Every Christmas, by the warmth of the back-room stove, the family concluded the annual reading of one of Dickens’s five Christmas books. Two of them stayed in Vincent’s imagination for the rest of his life:
A Christmas Carol
and
The Haunted Man
. Almost every year, he reread these stories, with their vivid images of Faustian visitations, children in jeopardy, and the magical reparative power of domesticity and the Christmas spirit. “They are new to me again every time,” he said. By the end of his life, Dickens’s tale of a man hounded by memories and “an alien from his mother’s heart” would unsettle Vincent in ways he could never have imagined as a boy by the stove in Zundert. What he did feel then, and would feel more and more acutely in the years to come, was the indissoluble union of Christmas and family. “It seems to me,” says Redlaw, the tormented Scrooge of
The Haunted Man
, “as if the birth-time of our Lord was the birth-time of all I have ever had affection for, or mourned for, or delighted in.”

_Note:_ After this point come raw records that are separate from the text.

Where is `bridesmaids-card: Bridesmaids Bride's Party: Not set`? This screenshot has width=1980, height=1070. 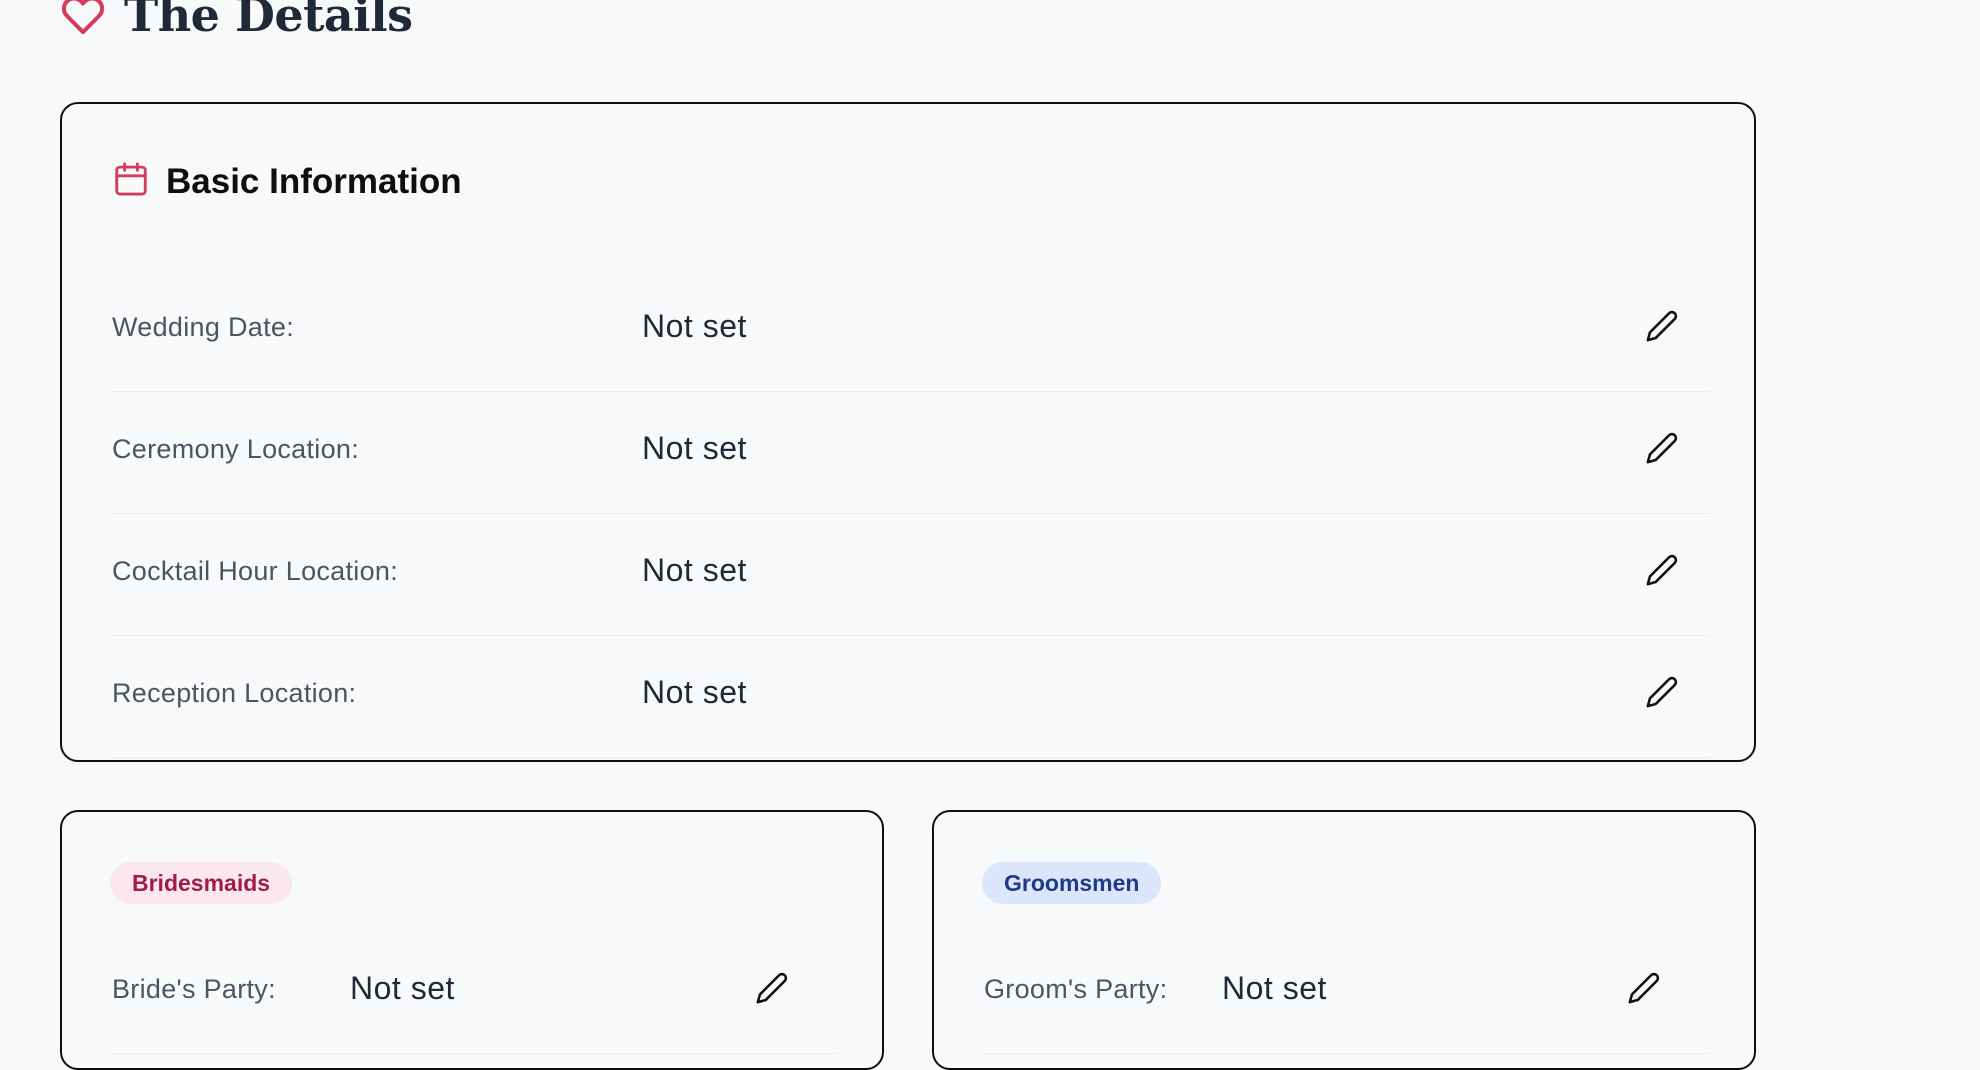
bridesmaids-card: Bridesmaids Bride's Party: Not set is located at coordinates (472, 940).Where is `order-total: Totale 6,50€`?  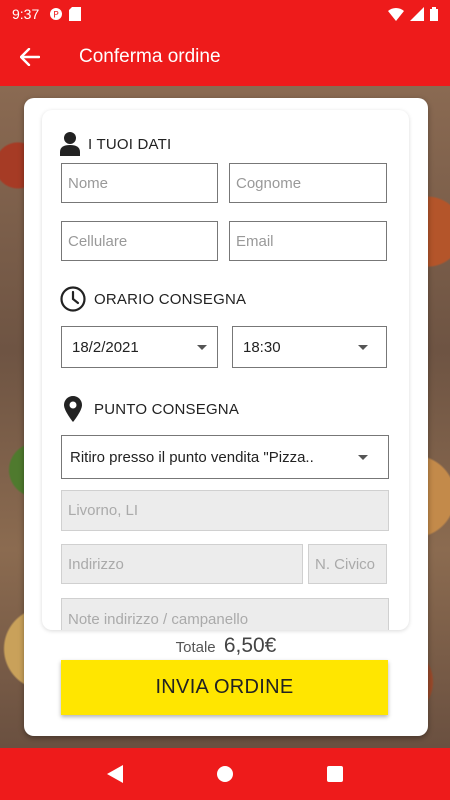
order-total: Totale 6,50€ is located at coordinates (226, 646).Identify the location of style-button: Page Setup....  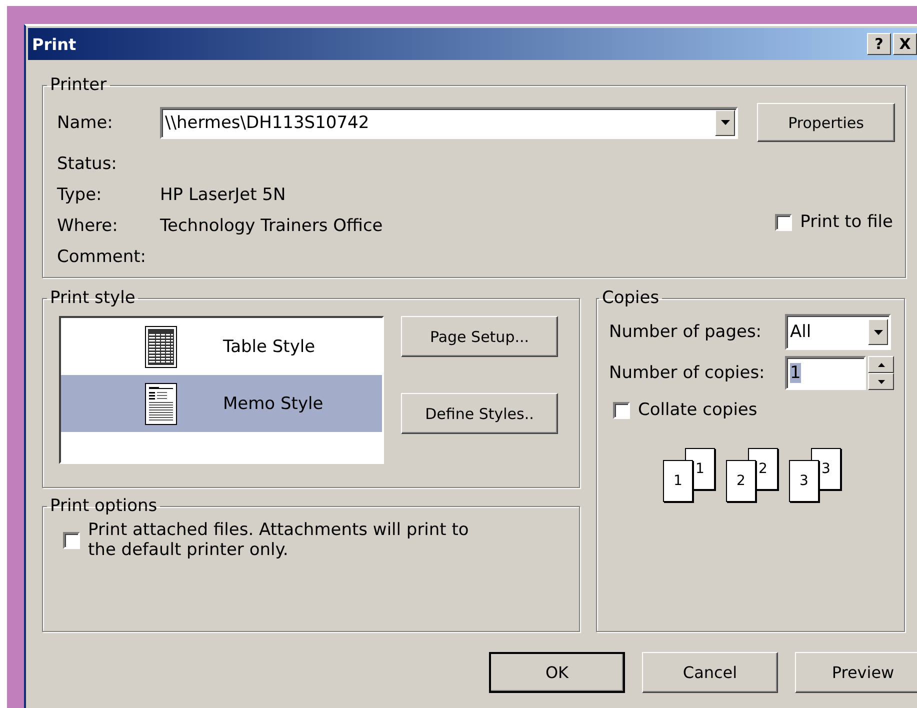
(480, 336).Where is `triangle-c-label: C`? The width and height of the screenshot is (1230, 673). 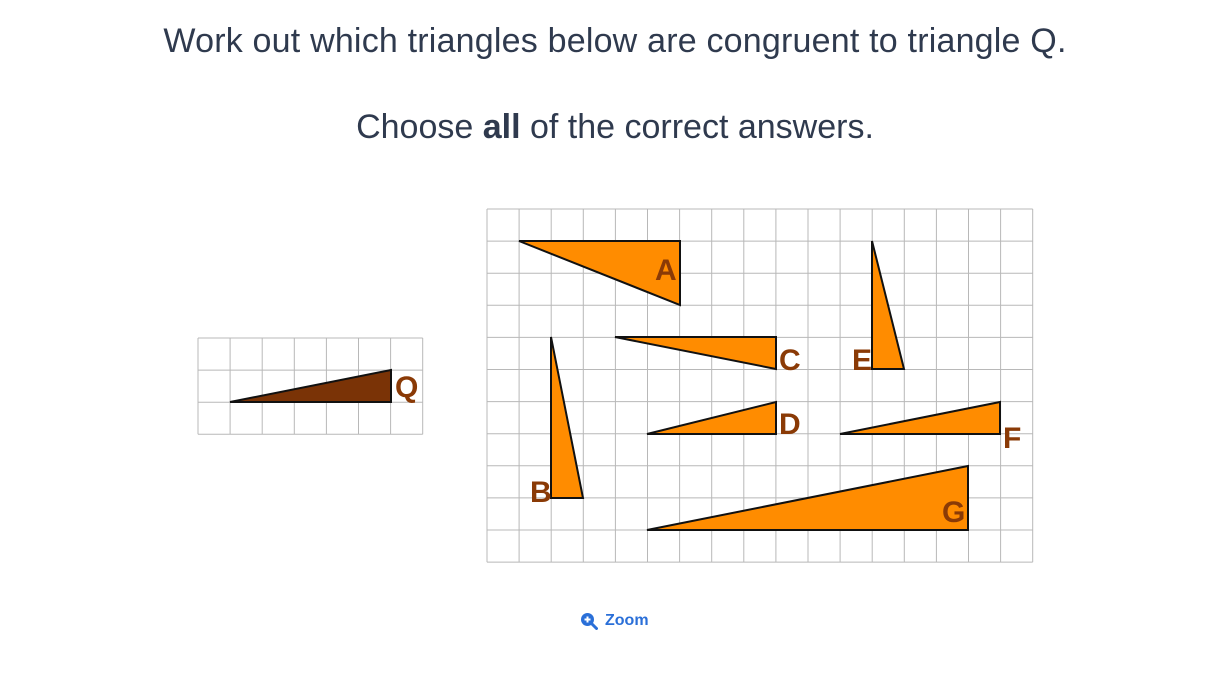 triangle-c-label: C is located at coordinates (790, 360).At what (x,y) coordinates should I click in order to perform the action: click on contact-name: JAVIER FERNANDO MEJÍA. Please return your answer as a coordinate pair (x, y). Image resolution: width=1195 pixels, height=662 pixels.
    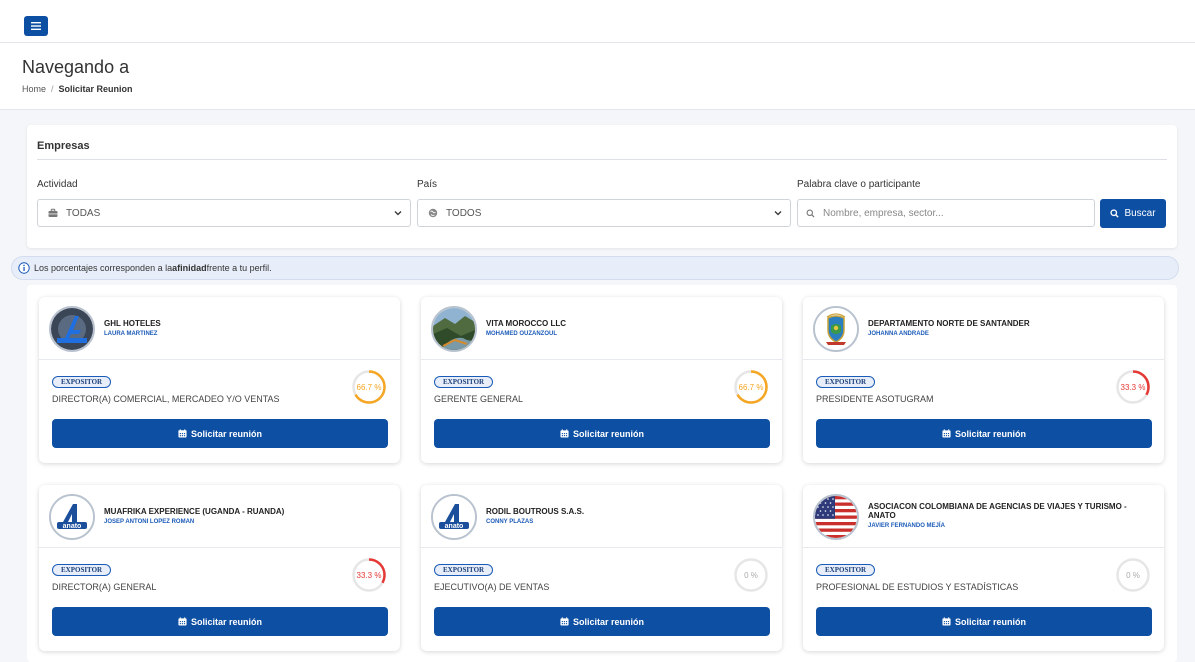
    Looking at the image, I should click on (906, 526).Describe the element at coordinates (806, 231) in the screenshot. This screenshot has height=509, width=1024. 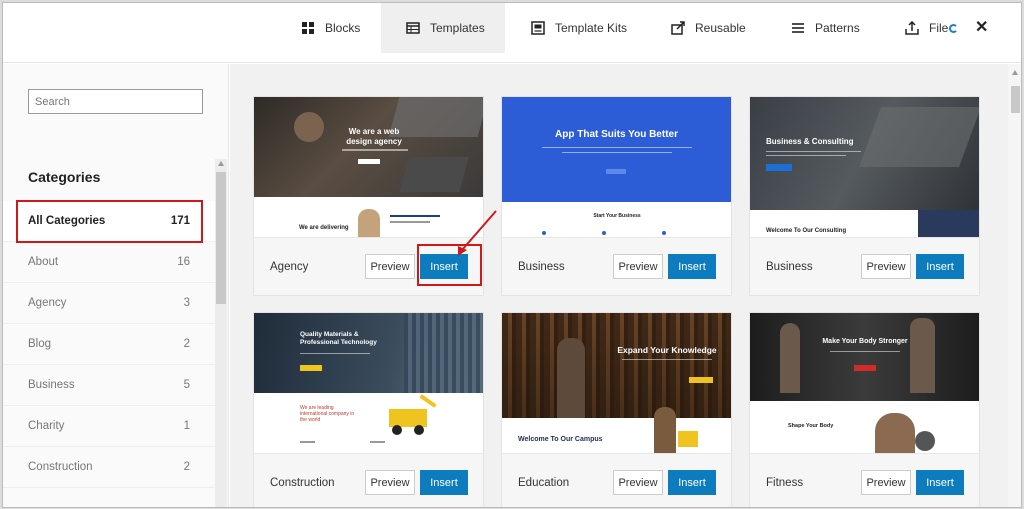
I see `template-sub-text: Welcome To Our Consulting` at that location.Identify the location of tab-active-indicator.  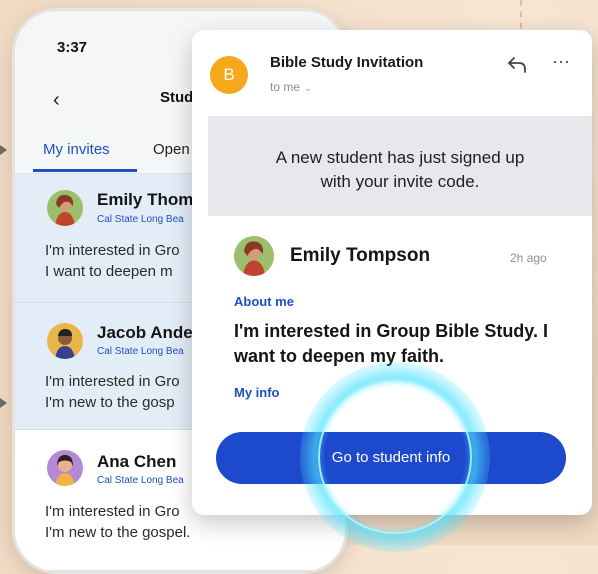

No celebration was complete without gift giving. From the earliest age, the Van Gogh children were expected to find or make their own presents for birthdays and anniversaries. All learned how to arrange bouquets of flowers and baskets of food. Eventually, every one of Anna’s children developed a repertoire of crafts to satisfy the demand for holiday tokens. The girls learned embroidery, crochet, macramé, and knitting; the boys learned pottery and woodworking.